Amendment 10 – Section 40 heading – substitutes a new heading to section 40 for consistency as a consequence of amendments 8 and 9. The substance of section 40 has not been amended by this Act.

Amendment 11 – New divisions 4.2A and 4.2B – inserts new divisions 4.2A and 4.2B into the Act.

New division 4.2A – Sexual and violent offence proceedings – audiovisual recording of police interview admissible as evidence

New division 4.2A contains new sections 40A to 40M to permit an audiovisual recording between the police and certain witnesses to be admitted into evidence as the evidence-in-chief of the witness.

New section 40A defines complainant for division 4.2A of the Act. Complainant is defined to mean a person against whom a sexual or violent offence the subject of the proceeding is alleged, or has been found to have been committed.

New section 40B defines sexual offence proceeding for division 4.2A to clarify which court proceedings will be considered a sexual offence proceeding for the purposes of division 4.2A.

New section 40C defines violent offence proceeding for division 4.2A to clarify which court proceedings will be considered a violent offence proceeding for the purposes of division 4.2A.

New section 40D defines witness for division 4.2A of the Act. Witness is defined to mean a complainant in a sexual offence or a violent offence proceeding who is a child or a witness who is intellectually impaired.

Intellectually impaired is defined to mean a person who has:
an appreciably below average general intellectual function; or
a cognitive impairment (including dementia or autism) arising from an acquired brain injury, neurological disorder or a developmental disorder; or
any other intellectual disability.

New section 40E defines audiovisual recording for division 4.2A of the Act. Audiovisual recording is defined to mean an audiovisual recording that is of a complainant (child or intellectually impaired person) answering questions of a prescribed person in relation to the investigation of a sexual or violent offence.

The recording must contain the following:
the date when, and place where, the recording was made;
the times when the recording started and ended;
the times when any break in questioning started and ended, and the reason for the break;
the name of each person present during any part of the recording; and
the part when each person was present during any part of the recording.
The audiovisual recording must be certified by as an accurate record of the questioning by the prescribed person and must not be edited or changed, unless the court otherwise orders.

New section 40F provides that an audiovisual recording of a complainant (child or intellectually impaired person) answering questions in relation to the investigation of a sexual or violent offence is admissible in evidence as the complainant’s evidence-in-chief in a proceeding. When the recording is being played as the complainant’s evidence-in-chief in a proceeding, the complainant is not to be seated in the courtroom, or be otherwise visible to the court.

New sections 40G to 40J provide the procedure for giving notice which must be followed for the audiovisual recording to be admissible as evidence.

The prosecutor must provide written notice to the accused if the prosecution intends to tender the recording as evidence.

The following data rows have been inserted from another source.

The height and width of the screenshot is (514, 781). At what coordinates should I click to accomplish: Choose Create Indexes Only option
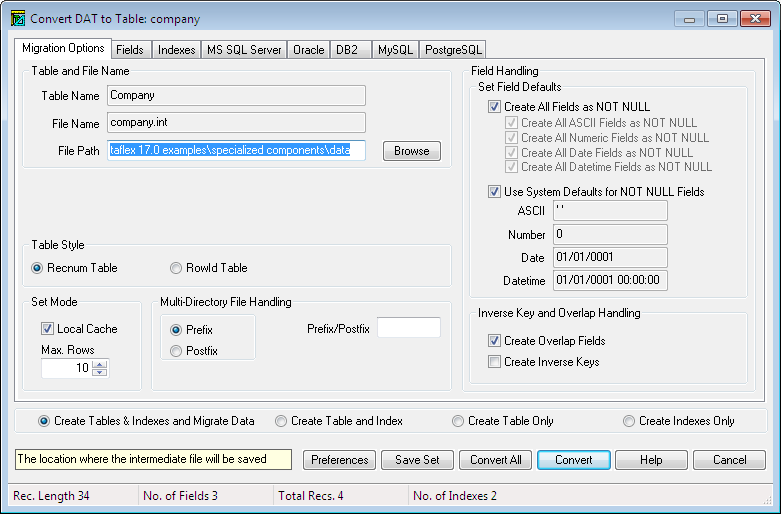629,421
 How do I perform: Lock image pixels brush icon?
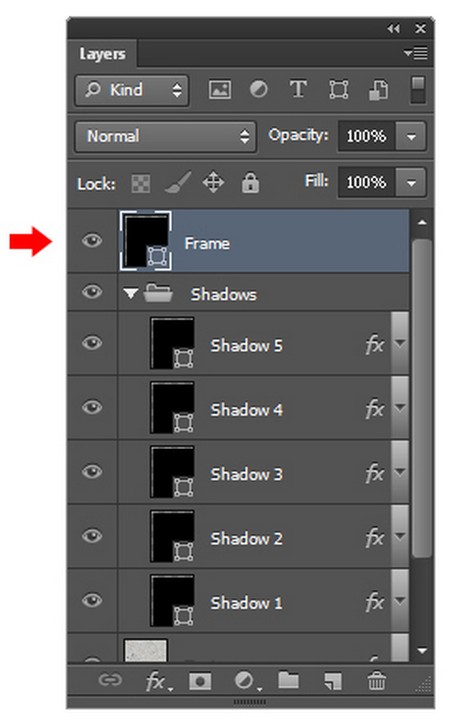(x=178, y=183)
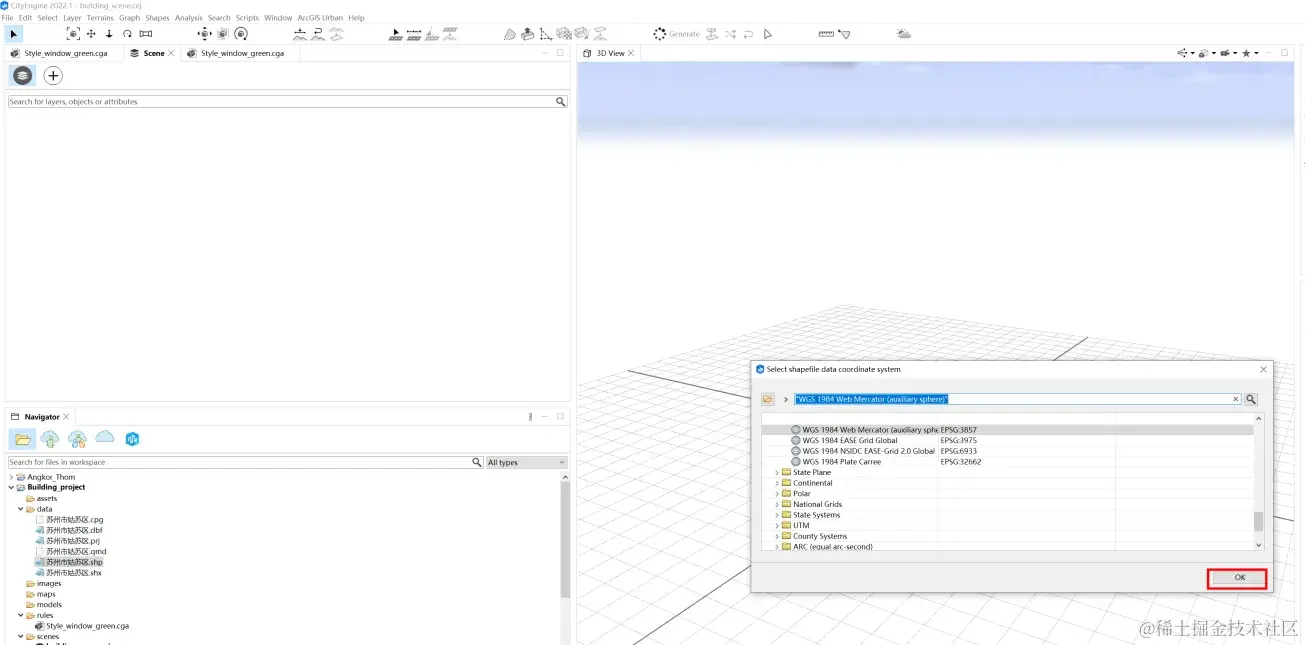The width and height of the screenshot is (1305, 645).
Task: Select the arrow selection tool in toolbar
Action: pyautogui.click(x=13, y=34)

The prosecutor must also provide a copy of the transcript of the recording at this time. Upon receipt of the notice, the accused or their lawyer must give written notice to the responsible person to have access to view and hear the recording. The responsible person must provide access as soon as practicable after receiving such notice. The accused or their lawyer is entitled to see and hear the recording as many times as they request. The accused and their lawyer are not entitled to be given or to take a copy of the recording.

An audiovisual recording will only be admissible if notice has been given by the prosecutor, a copy of the transcript has been provided at a reasonable time before the start of the proceeding in which the recording will be tendered, and the accused and their lawyer have been given a reasonable opportunity to view and hear the recording.

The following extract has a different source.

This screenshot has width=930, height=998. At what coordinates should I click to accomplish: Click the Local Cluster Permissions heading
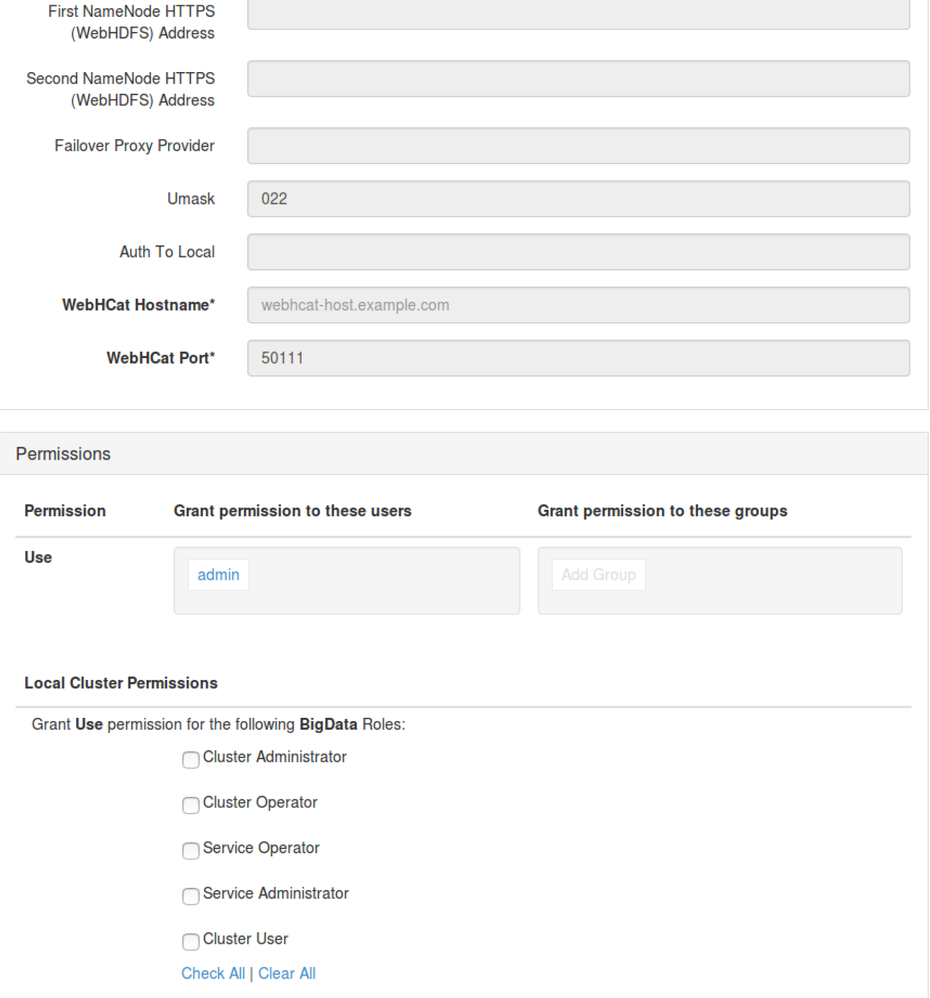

If the prosecution fails to provide notice, the court may still admit the recording into evidence if a copy of the transcript has been provided at a reasonable time before the start of the proceeding, the court is adjourned to enable the accused and their lawyer a reasonable opportunity to view and hear the recording, and it is in the interests of justice to admit the recording. The recording will also be admitted, where notice has not been given, if the parties consent to the recording being admitted.

New section 40K requires the court to warn the jury that admitting a recording is a usual practice and that they must not draw any inference against the accused, or give the evidence more or less weight. A transcript of the recording may be made available to the jury.

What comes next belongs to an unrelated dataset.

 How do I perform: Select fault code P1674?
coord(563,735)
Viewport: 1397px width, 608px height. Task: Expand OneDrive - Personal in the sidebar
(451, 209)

New section 40L provides that a transcript of the audiovisual recording may also be made available to the court.

New section 40M inserts an offence to protect against the misuse of an audiovisual recording by a person without authority. Misuse of the recording has a maximum penalty of 100 penalty units, imprisonment for one year or both.

New division 4.2B – Sexual offence proceedings – giving evidence at pre-trial hearing

New division 4.2B contains new sections 40N to 40W to permit the entire evidence of certain witnesses to be pre-recorded at a pre-trial hearing and to allow this pre-recorded evidence to be admitted into evidence at trial.

New section 40N defines complainant for division 4.2B of the Act. Complainant is defined to mean a person against whom a sexual offence the subject of the proceeding is alleged, or has been found, to have been committed.

New section 40O defines sexual offence proceeding for division 4.2B to clarify which court proceedings will be considered a sexual offence proceeding for the purposes of division 4.2B.

New section 40P defines witness for division 4.2B of the Act. Witness is defined to mean a prosecution witness who is a child, or an intellectually impaired person, or a complainant who the court considers must give evidence as soon as practicable because they are likely to suffer severe emotional trauma or be intimidated or distressed.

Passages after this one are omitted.